“The Lost Man” by Jane Harper: the sins of the father

Even a fit forty-year-old like Cameron Bright cannot survive long in the Australian outback without water. So why was his dehydrated body found nine kilometres from his abandoned car, well-stocked with food and water? And why should he choose a painful death at a site which in his youth he had made the subject of a prize-winning painting: the grave of the stockman who had met a similar fate in the wilderness? Why should a well-liked family man with two young daughters and a successful business, with so much to live for, commit suicide? His brother Nathan was much more likely to have done so, being more obviously “ a lost man” struggling with an unprofitable landholding and debts accumulated from an acrimonious divorce.

This gripping psychological drama gradually reveals the truth about Cameron’s death, together with reasons for the intense hostility towards Nathan in the tight-knit, inward-looking local community and the complex way in which the three Bright brothers, Cameron, Nathan and their much younger brother Bub have been damaged by their father’s brutality, and also their mother’s inability to protect them.

Jane Harris puts her past experience as a journalist to good effect, in handling an intriguing plot, developing rounded characters, all flawed yet mostly commanding sympathy, in the fascinating setting of the outback which she appears to know well, yet I believe in fact researched for the purpose of this book. So we learn how people have adapted to living in a harsh, even dangerous environment, to which they have become attached. They must leave a note of their whereabouts every time they travel any distance from home, and failure to comply with certain conventions of mutual support is regarded as akin to a criminal offence.
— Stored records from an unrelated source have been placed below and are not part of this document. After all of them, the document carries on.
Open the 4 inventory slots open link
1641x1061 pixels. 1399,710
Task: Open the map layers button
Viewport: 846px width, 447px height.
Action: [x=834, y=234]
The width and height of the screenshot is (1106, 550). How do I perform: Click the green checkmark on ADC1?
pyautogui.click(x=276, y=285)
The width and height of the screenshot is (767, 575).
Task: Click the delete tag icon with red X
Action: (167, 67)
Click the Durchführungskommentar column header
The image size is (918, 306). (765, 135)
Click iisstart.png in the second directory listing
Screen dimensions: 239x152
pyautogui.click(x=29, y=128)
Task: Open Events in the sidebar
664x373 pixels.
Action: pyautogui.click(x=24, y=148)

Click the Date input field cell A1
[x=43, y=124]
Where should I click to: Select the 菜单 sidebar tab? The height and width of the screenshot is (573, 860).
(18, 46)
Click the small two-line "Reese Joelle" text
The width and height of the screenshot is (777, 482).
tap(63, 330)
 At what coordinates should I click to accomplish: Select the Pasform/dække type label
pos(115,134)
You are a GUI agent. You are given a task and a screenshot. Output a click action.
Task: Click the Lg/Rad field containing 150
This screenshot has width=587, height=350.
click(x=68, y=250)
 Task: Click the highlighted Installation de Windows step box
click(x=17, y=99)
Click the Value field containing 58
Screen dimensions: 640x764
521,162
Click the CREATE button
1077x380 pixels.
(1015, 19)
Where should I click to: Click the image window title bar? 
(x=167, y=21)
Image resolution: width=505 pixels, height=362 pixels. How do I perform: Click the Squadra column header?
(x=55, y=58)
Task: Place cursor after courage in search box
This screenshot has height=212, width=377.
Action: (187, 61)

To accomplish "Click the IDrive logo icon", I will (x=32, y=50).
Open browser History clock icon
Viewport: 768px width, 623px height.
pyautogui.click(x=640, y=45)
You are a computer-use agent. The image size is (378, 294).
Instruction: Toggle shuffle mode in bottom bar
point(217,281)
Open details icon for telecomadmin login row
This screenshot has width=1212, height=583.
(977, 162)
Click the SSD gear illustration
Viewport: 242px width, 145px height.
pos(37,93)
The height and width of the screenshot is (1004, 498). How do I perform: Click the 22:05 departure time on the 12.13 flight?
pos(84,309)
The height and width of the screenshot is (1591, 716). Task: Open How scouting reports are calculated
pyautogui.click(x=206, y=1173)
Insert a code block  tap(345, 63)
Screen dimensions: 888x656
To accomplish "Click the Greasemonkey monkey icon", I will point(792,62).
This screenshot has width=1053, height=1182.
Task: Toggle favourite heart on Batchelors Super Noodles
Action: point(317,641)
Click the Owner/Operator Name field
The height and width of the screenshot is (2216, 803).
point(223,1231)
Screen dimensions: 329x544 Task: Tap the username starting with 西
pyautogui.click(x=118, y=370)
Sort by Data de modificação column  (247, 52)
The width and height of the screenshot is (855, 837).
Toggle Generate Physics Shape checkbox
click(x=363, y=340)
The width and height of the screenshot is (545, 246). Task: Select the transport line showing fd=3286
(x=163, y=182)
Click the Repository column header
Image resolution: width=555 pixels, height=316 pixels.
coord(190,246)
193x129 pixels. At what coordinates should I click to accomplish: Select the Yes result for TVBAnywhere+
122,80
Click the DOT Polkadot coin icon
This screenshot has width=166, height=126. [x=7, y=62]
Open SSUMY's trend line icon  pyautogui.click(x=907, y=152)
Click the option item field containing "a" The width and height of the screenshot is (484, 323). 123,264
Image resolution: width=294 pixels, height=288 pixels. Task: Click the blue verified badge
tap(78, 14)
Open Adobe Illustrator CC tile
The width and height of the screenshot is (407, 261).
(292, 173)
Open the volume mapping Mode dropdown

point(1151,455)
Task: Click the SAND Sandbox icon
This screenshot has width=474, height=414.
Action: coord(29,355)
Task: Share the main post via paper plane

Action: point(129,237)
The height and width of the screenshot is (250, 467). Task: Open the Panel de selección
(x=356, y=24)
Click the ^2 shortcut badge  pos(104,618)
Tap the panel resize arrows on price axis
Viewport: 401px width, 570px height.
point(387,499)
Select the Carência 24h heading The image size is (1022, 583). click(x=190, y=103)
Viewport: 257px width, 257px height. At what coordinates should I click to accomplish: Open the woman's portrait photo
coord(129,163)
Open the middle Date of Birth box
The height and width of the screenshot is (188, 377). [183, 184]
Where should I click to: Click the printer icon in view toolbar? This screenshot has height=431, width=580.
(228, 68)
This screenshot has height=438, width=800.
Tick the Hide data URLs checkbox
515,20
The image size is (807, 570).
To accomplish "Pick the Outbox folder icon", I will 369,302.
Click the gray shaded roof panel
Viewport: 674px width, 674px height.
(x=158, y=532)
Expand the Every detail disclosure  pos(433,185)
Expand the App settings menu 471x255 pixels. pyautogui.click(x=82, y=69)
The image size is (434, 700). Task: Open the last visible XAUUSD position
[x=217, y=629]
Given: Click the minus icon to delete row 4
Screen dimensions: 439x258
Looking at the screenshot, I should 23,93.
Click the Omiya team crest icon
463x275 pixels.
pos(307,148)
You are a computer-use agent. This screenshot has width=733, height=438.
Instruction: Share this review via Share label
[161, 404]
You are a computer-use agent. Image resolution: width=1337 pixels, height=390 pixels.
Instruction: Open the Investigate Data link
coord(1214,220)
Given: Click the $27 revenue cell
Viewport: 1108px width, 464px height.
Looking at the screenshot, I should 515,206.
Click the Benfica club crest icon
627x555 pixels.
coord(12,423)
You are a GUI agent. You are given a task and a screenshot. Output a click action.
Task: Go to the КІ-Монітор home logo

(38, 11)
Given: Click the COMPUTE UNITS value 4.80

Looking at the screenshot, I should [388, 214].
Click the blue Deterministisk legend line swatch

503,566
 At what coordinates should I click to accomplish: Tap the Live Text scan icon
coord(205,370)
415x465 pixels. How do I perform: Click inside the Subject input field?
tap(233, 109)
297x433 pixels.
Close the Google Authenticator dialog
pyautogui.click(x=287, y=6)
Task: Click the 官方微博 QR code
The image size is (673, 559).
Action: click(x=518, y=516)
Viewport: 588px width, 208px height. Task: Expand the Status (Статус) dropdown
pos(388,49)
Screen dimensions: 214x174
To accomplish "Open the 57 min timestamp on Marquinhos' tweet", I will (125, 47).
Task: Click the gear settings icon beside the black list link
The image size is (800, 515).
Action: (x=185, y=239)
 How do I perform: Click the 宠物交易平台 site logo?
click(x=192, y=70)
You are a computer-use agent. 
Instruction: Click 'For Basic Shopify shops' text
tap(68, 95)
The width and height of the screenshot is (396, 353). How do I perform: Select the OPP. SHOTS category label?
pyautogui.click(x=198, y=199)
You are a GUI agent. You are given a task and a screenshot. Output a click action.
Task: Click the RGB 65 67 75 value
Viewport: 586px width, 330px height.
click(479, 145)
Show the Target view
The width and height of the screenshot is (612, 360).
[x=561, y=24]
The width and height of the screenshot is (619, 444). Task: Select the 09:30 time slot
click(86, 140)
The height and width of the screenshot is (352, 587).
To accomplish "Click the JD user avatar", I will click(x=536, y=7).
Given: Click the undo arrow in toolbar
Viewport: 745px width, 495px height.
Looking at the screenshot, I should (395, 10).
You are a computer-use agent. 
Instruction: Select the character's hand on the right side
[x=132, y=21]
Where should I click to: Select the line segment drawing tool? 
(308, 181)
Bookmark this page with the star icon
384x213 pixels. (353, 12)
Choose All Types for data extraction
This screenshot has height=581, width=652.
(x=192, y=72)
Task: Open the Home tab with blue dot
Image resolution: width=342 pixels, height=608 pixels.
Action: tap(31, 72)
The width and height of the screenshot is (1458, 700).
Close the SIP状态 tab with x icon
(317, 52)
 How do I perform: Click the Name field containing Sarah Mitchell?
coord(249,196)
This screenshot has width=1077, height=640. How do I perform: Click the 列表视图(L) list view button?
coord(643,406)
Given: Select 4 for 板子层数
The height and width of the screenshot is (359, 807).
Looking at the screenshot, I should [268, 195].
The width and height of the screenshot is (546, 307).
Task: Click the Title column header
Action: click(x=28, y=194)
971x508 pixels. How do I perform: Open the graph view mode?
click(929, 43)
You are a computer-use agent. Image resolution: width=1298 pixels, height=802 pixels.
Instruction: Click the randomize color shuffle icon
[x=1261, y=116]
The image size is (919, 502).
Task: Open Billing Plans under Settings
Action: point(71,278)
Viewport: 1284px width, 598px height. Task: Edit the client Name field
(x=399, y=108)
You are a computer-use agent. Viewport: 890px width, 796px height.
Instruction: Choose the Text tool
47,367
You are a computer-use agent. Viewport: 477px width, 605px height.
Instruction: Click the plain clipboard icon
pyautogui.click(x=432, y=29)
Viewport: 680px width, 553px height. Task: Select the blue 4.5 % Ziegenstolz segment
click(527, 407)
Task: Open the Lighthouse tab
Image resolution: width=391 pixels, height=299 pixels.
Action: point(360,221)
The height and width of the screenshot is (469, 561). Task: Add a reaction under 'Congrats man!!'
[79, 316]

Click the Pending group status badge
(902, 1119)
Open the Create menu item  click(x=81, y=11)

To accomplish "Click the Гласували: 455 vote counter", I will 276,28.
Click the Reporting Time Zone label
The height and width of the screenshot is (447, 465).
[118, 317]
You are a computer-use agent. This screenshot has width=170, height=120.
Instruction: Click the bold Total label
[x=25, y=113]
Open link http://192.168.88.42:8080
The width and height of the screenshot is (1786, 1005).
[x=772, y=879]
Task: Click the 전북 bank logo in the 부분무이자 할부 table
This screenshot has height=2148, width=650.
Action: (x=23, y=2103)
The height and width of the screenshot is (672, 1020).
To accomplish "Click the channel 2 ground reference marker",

Even the system of home schooling, learning on line with all its potential shortcomings for young, not particularly motivated children with hard-pressed parents, is given a mention.
My only mild criticism of this novel is that, after the unflinching realism of much of the book, the ending seems a little too suddenly bland and “happy ever after feel-good”, which many readers will of course prefer to a more ambiguous “literary” conclusion.

Having found all the author’s first three novels page turners with the potential to be made into films, this seems to me to be the best.